Ce billet avait initialement pour but de parler du dernier tome de la trilogie. Je l'attendais avec impatience (réservé dans ma médiathèque, j'ai mis plus d'un mois à l'obtenir, pourtant il n'est pas nouveau ; le phénomène est donc loin d'être fini même si tous les films sont maintenant sortis), même si je connaissais les faits relatés dans la première moitié du livre, puisque j'avais vu le troisième film. (Rappelons que, comme pour Harry Potter d'ailleurs, le dernier livre a été adapté en deux films). J'ai d'abord été surprise par la noirceur plus prégnante que dans le film. Notamment, le personnage de la présidence Coin apparaît beaucoup moins rassurante, douce et fiable qu'elle ne l'est dans les films. Le désespoir de Katniss quant à la fin de la guerre, à ses relations avec Peeta (dont on a bourré le crâne au Capitole pour qu'il n'éprouve que de la haine envers Katniss), à son avenir tout simplement, est très présent. Quant à la deuxième moitié de l'histoire, elle est riche en actions, encore plus noire (ne pas s'attacher aux personnages...), au point qu'on se demande s'il pourra même y avoir une fin à l'histoire. Il y en a bel et bien une, pas tellement surprenante, plutôt de l'ordre de l'inévitable, mais qui colle bien à ce qu'on sait des personnages. Les ultimes pages "vingt ans plus tard", bon, on aurait pu s'en passer ; de même que dans Harry Potter, ça n'apporte pas grand-chose.
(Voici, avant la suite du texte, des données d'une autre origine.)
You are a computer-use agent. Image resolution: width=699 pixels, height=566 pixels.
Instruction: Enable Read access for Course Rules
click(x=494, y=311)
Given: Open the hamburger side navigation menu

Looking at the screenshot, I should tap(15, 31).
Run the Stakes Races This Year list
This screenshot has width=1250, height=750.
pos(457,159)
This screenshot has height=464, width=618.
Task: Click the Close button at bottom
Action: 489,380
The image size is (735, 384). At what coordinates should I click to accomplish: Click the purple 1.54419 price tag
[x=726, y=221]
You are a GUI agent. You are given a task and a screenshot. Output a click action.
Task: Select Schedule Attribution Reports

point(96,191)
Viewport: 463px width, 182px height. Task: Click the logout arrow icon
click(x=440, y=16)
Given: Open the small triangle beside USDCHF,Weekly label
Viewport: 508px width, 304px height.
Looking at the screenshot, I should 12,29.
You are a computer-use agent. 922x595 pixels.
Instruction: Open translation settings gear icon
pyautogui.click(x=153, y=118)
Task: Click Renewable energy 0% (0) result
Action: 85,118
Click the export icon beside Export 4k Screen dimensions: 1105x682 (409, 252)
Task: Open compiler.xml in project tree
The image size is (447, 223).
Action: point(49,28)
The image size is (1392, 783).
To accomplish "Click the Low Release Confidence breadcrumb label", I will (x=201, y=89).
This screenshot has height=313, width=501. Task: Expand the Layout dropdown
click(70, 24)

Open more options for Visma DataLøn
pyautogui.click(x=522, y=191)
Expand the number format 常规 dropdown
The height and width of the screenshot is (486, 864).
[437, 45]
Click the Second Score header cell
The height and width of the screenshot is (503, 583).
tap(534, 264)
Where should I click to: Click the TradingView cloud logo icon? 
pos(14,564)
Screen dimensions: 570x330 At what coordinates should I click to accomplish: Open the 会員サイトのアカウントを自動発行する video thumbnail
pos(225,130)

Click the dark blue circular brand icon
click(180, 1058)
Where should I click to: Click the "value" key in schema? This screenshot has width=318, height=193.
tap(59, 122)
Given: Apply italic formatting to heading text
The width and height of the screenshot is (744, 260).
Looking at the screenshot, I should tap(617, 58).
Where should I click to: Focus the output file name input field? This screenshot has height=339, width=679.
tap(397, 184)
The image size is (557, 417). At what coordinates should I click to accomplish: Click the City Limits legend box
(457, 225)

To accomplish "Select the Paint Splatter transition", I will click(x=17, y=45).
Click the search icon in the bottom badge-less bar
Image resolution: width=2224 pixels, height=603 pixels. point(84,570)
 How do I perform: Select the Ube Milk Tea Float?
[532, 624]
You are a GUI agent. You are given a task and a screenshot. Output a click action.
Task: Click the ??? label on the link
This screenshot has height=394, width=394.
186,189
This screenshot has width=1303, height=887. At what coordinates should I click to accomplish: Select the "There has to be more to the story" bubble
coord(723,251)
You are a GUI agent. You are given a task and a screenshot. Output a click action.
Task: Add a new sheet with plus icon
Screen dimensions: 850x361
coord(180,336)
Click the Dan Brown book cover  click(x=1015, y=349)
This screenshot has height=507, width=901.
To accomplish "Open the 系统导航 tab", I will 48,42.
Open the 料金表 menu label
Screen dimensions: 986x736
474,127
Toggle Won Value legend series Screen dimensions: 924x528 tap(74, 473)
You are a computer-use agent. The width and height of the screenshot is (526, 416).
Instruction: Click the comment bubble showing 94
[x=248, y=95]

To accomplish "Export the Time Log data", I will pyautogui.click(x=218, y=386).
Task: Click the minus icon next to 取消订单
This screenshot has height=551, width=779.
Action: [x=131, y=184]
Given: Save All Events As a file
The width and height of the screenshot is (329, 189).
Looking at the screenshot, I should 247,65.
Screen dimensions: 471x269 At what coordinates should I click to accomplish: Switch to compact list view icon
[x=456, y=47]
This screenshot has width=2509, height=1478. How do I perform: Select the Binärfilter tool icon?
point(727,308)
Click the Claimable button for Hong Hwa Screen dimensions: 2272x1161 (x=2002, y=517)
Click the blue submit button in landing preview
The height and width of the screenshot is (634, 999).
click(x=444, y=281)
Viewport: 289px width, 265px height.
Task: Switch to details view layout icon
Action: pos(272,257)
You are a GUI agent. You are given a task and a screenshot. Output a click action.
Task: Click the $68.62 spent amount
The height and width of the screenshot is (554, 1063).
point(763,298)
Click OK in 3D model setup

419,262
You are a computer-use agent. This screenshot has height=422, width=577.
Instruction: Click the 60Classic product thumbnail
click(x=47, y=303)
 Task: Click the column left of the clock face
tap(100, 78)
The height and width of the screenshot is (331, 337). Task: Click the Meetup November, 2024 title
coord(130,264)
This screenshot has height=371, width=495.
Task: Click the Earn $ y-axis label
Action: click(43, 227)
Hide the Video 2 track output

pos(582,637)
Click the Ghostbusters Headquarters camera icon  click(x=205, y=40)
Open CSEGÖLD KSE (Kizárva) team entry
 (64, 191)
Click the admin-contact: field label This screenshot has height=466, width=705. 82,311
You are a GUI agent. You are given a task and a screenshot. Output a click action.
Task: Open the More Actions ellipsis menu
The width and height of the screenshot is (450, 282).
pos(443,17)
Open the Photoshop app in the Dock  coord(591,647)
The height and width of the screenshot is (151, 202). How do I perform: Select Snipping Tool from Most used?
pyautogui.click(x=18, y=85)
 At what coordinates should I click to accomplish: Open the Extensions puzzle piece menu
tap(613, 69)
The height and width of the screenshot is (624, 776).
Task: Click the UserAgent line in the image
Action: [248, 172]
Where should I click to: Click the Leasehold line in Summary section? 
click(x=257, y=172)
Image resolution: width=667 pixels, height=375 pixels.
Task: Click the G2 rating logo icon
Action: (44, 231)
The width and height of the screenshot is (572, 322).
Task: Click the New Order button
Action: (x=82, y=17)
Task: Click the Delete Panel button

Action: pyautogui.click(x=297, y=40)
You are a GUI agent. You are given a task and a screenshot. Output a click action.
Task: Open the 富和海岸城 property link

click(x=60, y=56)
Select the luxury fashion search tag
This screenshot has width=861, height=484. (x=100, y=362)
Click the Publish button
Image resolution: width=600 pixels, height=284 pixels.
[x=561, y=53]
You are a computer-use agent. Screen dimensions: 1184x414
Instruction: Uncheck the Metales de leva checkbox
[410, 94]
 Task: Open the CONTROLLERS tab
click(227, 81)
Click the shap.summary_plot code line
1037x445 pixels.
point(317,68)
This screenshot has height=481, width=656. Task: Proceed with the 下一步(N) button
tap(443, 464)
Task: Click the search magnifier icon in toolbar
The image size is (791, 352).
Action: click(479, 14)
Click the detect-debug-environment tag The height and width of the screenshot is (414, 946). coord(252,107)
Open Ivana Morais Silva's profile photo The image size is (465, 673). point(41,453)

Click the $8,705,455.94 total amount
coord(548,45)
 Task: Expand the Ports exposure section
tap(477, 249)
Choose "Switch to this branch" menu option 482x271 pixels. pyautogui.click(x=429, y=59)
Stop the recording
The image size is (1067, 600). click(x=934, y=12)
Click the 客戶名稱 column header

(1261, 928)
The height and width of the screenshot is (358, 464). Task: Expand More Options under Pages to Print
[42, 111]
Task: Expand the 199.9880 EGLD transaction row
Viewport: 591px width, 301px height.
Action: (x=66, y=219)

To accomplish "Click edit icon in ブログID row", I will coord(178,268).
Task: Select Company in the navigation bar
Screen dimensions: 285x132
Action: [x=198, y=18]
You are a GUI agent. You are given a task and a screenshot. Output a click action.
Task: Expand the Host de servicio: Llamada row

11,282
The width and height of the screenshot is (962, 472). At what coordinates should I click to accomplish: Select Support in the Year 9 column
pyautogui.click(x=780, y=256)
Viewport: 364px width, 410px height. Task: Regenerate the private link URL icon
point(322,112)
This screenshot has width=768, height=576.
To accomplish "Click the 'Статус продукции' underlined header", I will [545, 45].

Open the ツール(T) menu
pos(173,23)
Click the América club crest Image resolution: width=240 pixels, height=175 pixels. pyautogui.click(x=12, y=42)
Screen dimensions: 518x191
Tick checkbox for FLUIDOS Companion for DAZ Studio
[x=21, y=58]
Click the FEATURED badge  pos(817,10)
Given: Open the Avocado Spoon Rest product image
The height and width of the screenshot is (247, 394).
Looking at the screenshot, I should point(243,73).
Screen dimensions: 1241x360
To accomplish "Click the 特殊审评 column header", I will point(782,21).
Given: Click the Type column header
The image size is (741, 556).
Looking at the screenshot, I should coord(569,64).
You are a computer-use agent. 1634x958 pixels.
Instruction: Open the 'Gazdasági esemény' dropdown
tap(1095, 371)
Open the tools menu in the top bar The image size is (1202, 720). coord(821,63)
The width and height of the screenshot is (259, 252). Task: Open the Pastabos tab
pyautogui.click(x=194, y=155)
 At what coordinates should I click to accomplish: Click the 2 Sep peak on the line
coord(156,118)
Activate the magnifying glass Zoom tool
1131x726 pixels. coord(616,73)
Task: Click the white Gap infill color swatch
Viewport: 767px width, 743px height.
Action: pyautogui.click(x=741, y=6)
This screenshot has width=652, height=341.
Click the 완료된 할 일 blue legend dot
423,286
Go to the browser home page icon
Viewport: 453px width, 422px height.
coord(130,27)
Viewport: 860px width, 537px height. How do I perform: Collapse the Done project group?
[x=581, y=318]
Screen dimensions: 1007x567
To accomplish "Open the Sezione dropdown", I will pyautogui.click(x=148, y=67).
Finalement, j'ai beaucoup aimé le premier livre (pas encore vu le premier film), aimé assez également le deuxième livre et le deuxième film, un peu moins aimé le dernier livre, mais toujours plus que l'avant-dernier film (et pas encore vu le tout dernier). (Si vous n'avez rien compris à cette phrase, je comprends.) Mais, au demeurant, un nouvel univers d'anticipation riche et prenant, dont les livres ne tombent pas dans des facilités d'écriture, qu'on peut donc conseiller sans honte à tous ceux qui ne les connaîtraient pas encore.

 

Neo-défi lecture 2016 : Un livre dont l'intrigue se passe dans un lieu imaginaire.